After a period at the University of Halle, he went back to Kiel. In the 1950s, he was a visiting professor at the University of Karachi and the University of Chile. In a 1967 volume of the Pakistan Geographical Review he was described as "one of the very senior geographers, a chapter in German geography, an image of Hettner, and a successful writer. He is one of the associates of Berkeley school of geography, founded by Carl Sauer". Schmieder was a convinced representative of Länderkunde regional geography.

== Selected works ==
- Die Sierra de Gredos (Dissertation), 1915.
- Die Cordillera del Chani, 1922.
- Zur eiszeitlichen Vergletscherung des Nevado de Chani (Rep. Argentina, Prov. de Jujuy) (Die Erde), 1922
- Argentinien (Geographische Zeitschrift), 1922.
- Condor Huasi – eine befestigte Siedlung der Inkas im südlichen Bolivien (Petermanns Geographische Mitteilungen), 1924
- Spuren spanischer Kolonisation in US-amerikanischen Landschaften, 1928
- The East Bolivian Andes South of the Rio Grande or Guapay (University of California Publications in Geography, Volume II), 1929
- The Pampa, a Natural or Culturally Induced Grass-land? (University of California Publications in Geography, Volume II), 1929
- The Historic Geography of Tucuman (University of California Publications in Geography, Volume II), 1929
- The Brazilian Culture Hearth (University of California Publications in Geography, Volume III), 1929
- Wandlungen im Siedlungsbilde Perus im 15. und 16. Jahrhundert (Geographische Zeitschrift), 1929
- The settlements of the Tzapotec and Mije Indians, state of Oaxaca, Mexico (University of California Press), 1930.

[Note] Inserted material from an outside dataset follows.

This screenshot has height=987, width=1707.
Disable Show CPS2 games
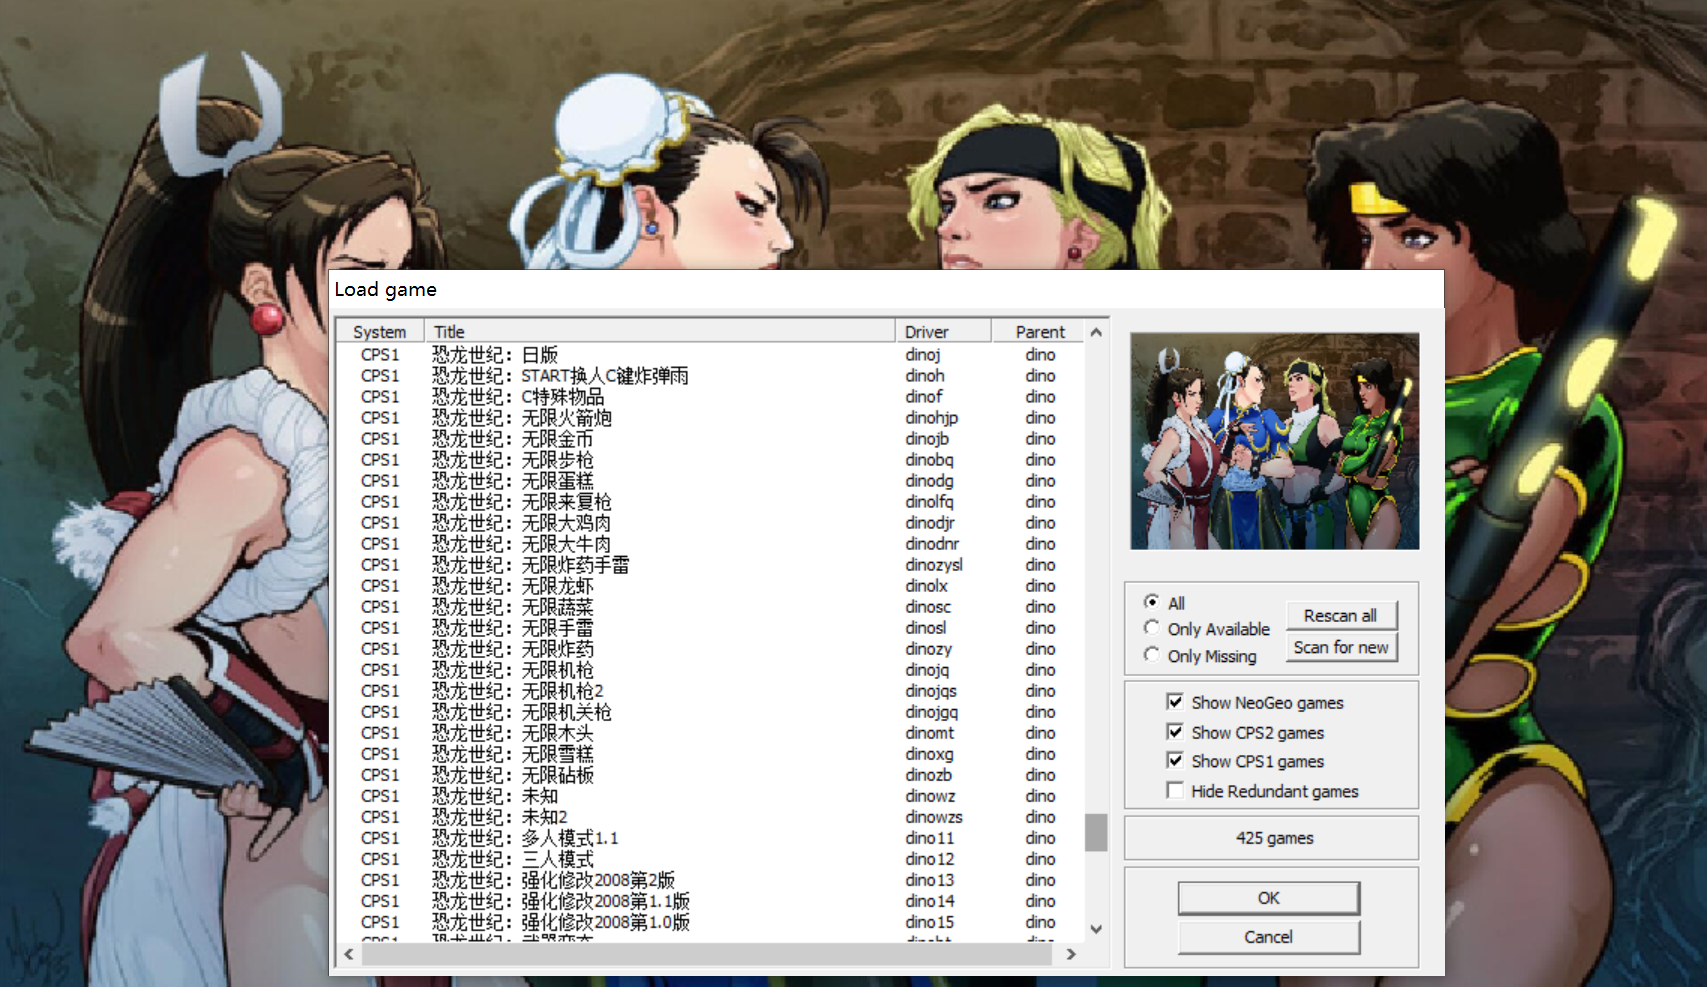tap(1175, 731)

- Länderkunde Südamerikas, 1932.
- Länderkunde Nordamerikas: Vereinigte Staaten und Canada, 1933.
- Länderkunde Mittelamerikas, Westindien, Mexico und Zentralamerika, 1934.
- Die Neue Welt, 2 Bände, 1962–1963.
- Die Alte Welt, 2 Bände, 1965–1969.
- Alexander von Humboldt. Persönlichkeit, wissenschaftliches Werk und Auswirkung auf die moderne Länderkunde (Geographische Zeitschrift), 1964
- Lebenserinnerungen und Tagebuchblätter eines Geographen, 1972.